*** DATA FOR THIS TASK ***
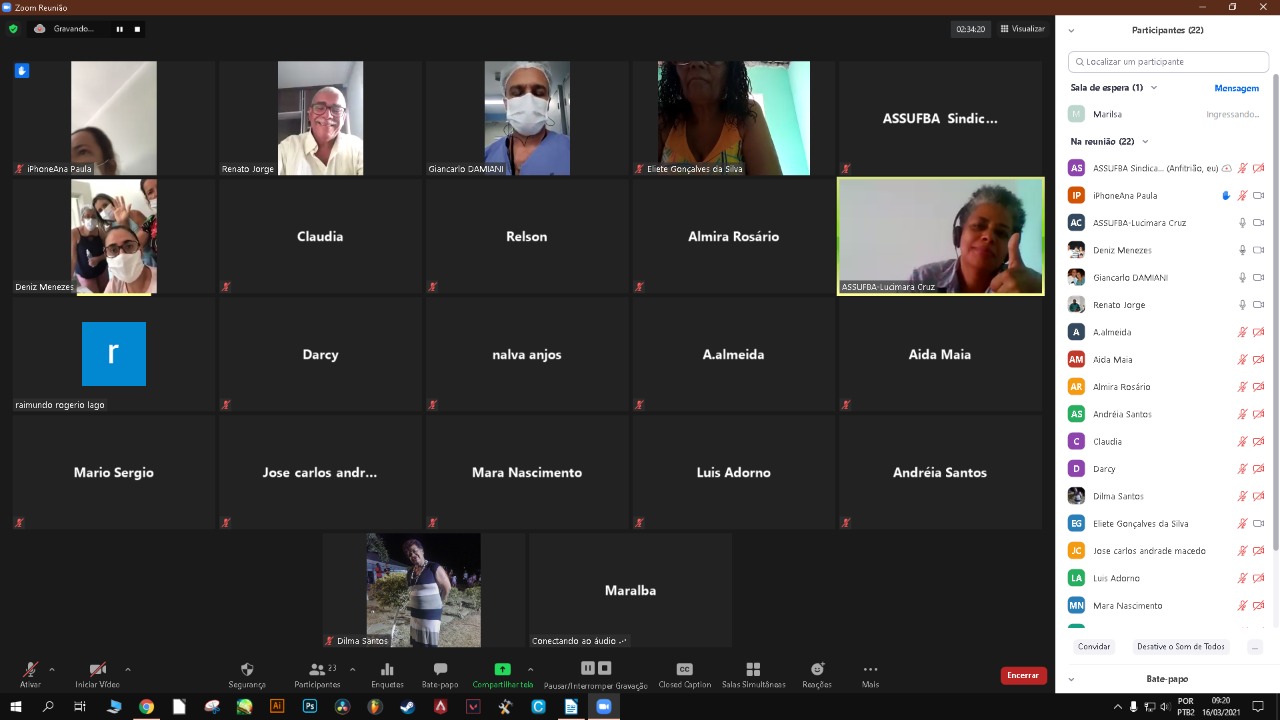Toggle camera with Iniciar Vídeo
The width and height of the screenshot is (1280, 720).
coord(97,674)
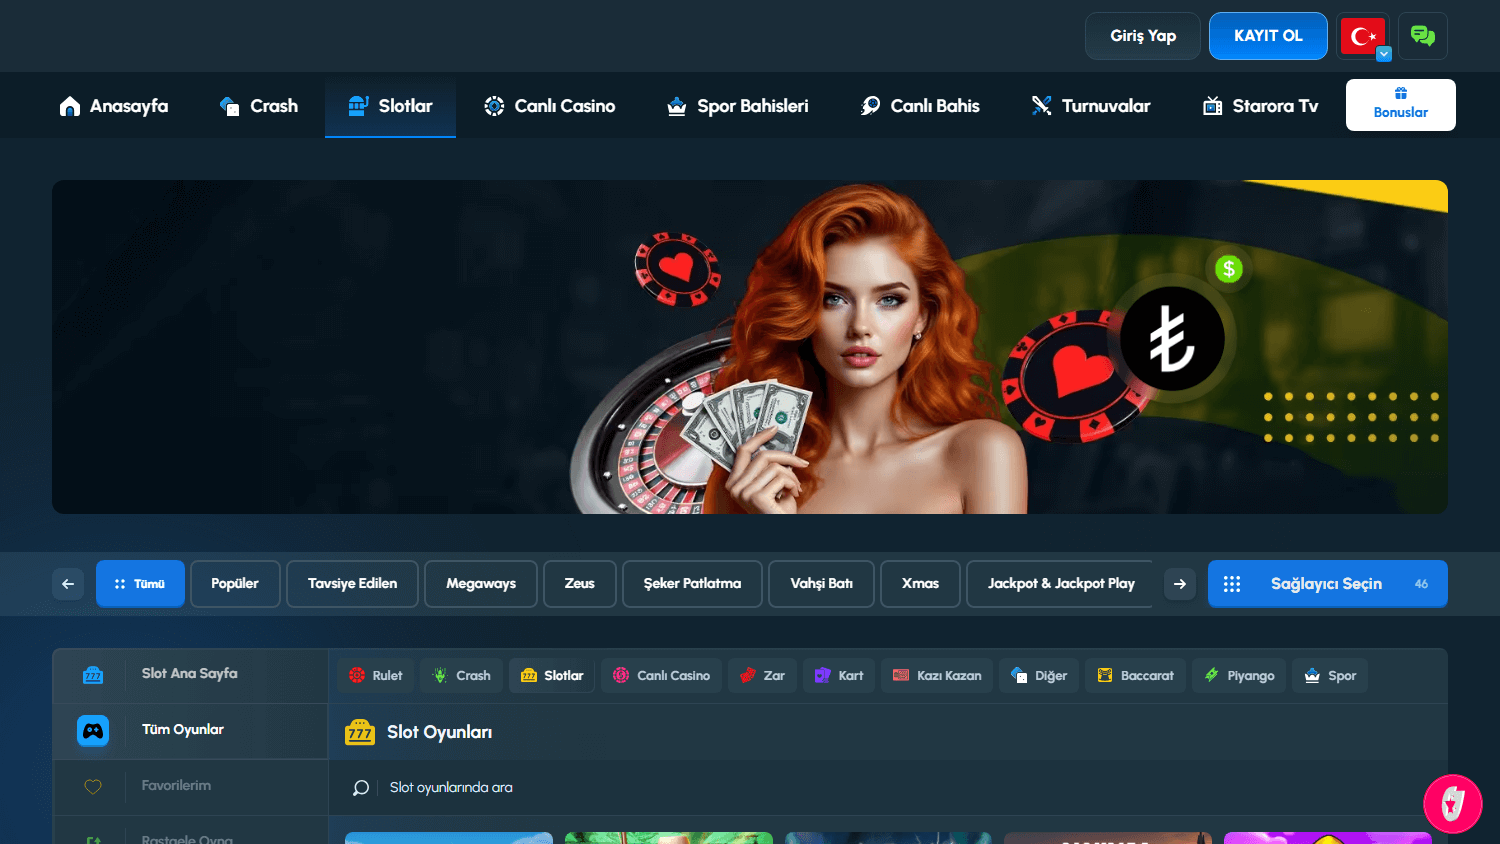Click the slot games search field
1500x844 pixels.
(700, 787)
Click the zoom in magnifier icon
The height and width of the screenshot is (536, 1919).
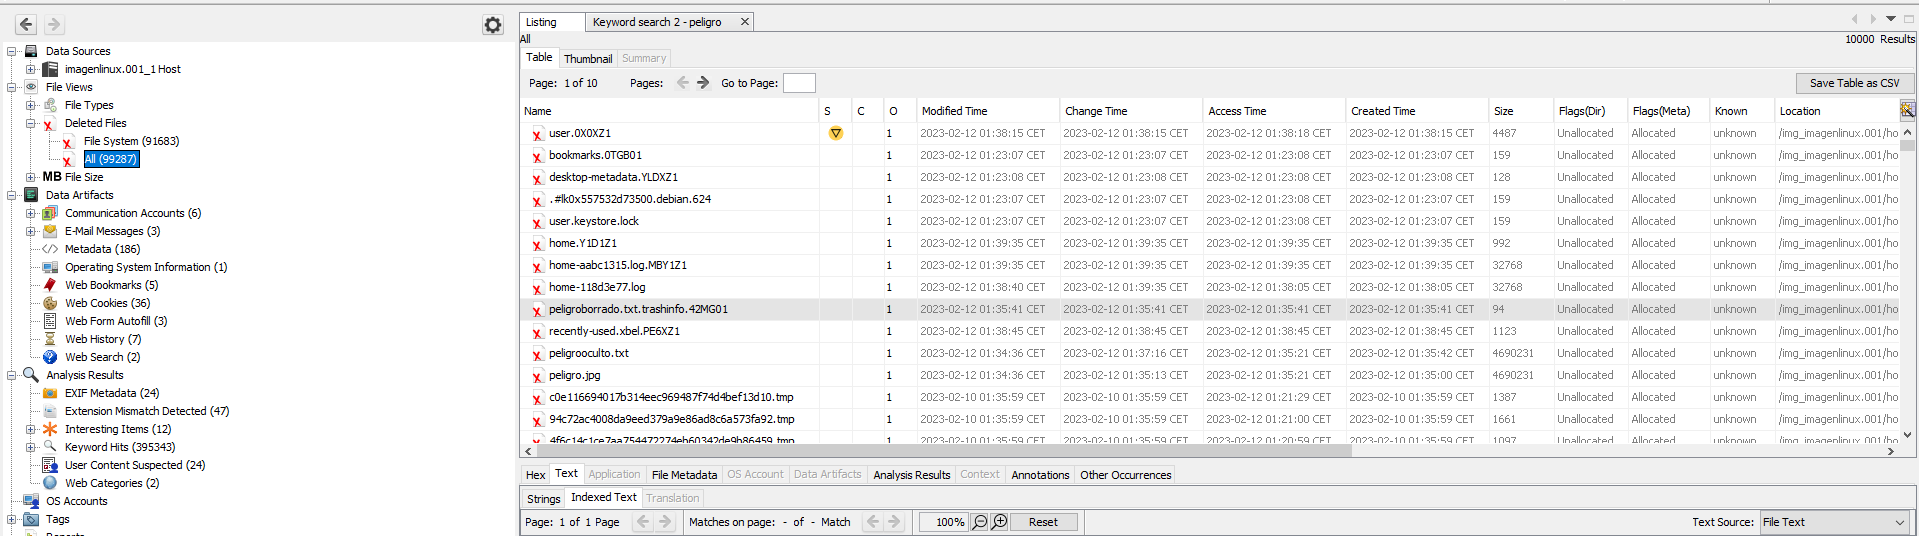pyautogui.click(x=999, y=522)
*** End of DATA FOR THIS TASK ***
* PROBLEM DETAILS:
Your task is to print exactly the lines from the one containing "Click the zoom in magnifier icon" through the final line of the records above, with no pictures and nothing more.

* SOLUTION TO THE EXERCISE:
Click the zoom in magnifier icon
The height and width of the screenshot is (536, 1919).
pyautogui.click(x=999, y=522)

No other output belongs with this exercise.